[Word and element location data]
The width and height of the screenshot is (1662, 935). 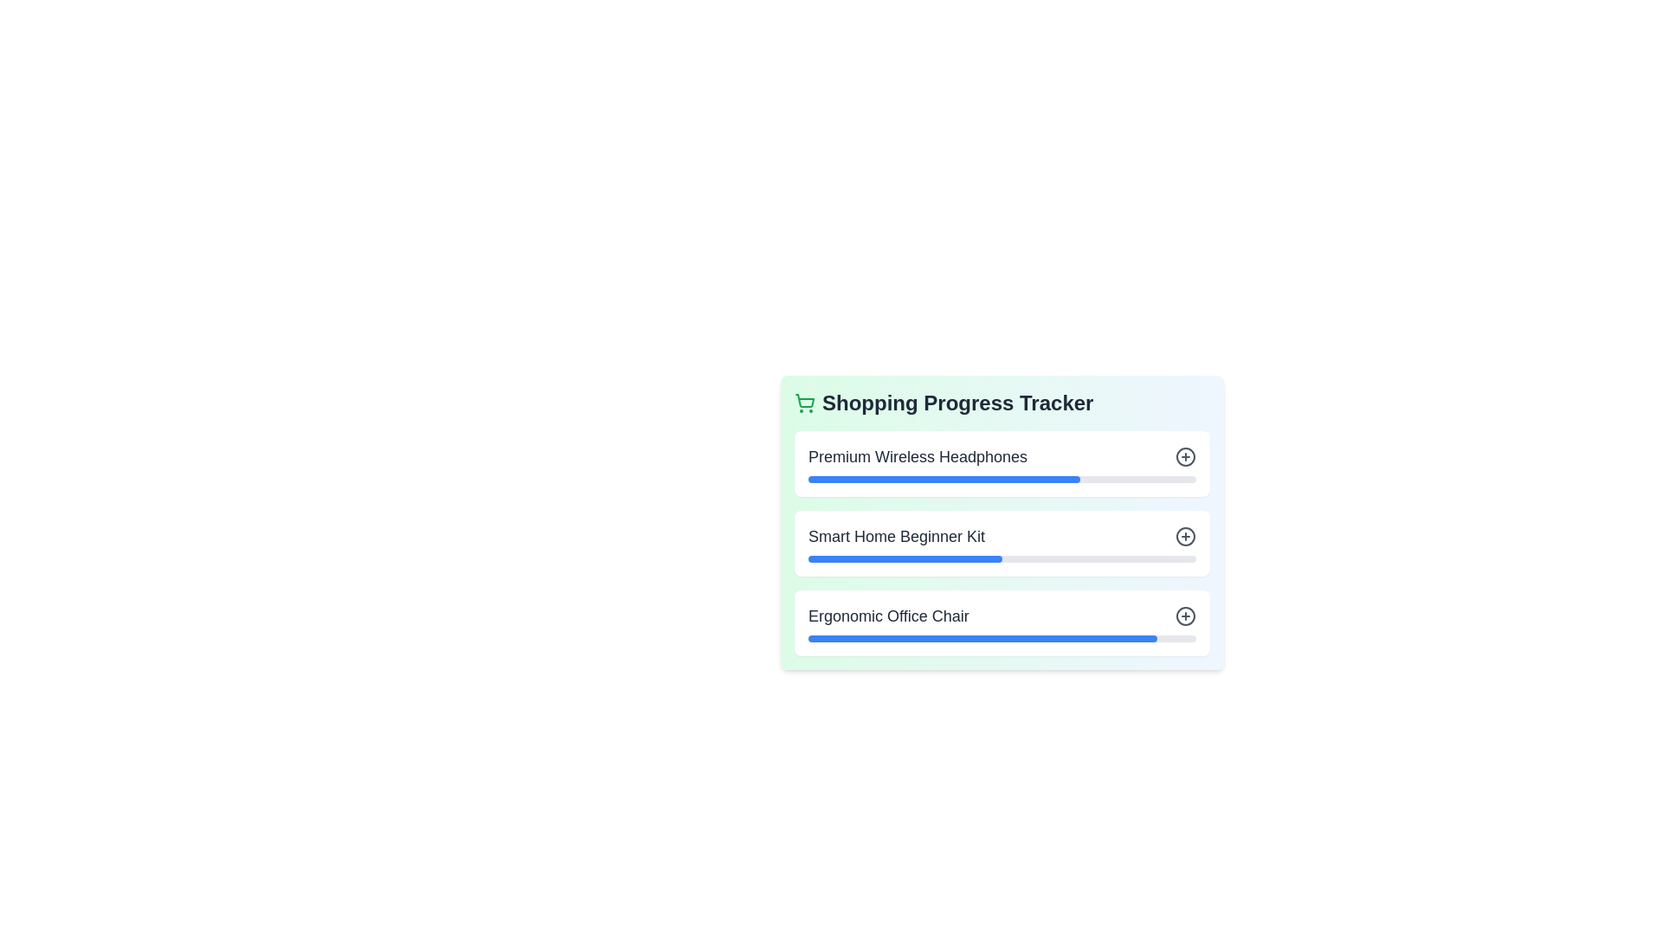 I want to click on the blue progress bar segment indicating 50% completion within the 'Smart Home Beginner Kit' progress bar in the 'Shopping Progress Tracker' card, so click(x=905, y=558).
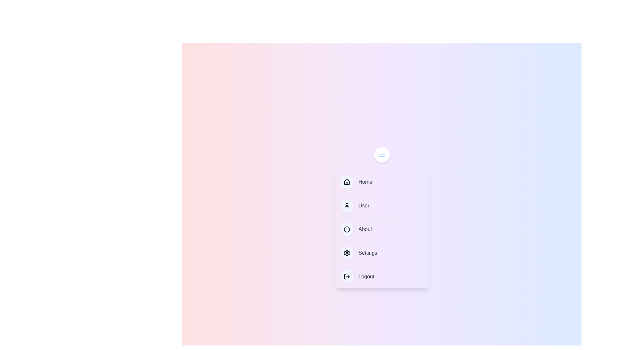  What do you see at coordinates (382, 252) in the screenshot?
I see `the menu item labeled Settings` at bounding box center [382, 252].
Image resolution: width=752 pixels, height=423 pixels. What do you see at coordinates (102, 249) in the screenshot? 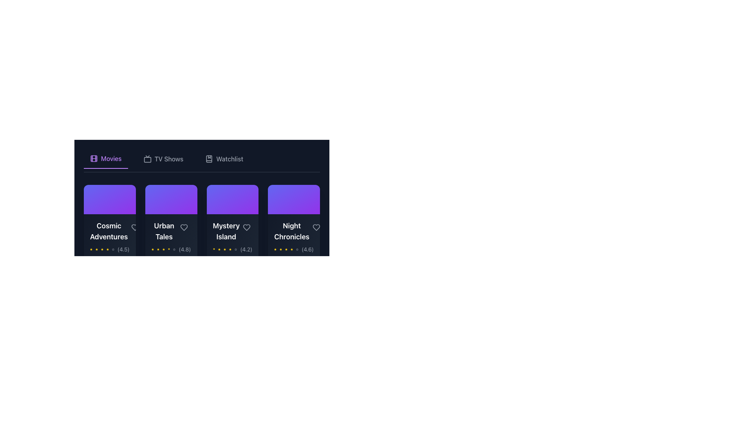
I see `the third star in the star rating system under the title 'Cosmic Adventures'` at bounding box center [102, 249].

**Stated task:** Return the lines from the one containing "Image resolution: width=752" through the end of the location data, inclusive, word for word. Leave the pictures out.

**Exercise solution:**
Image resolution: width=752 pixels, height=423 pixels. What do you see at coordinates (102, 249) in the screenshot? 
I see `the third star in the star rating system under the title 'Cosmic Adventures'` at bounding box center [102, 249].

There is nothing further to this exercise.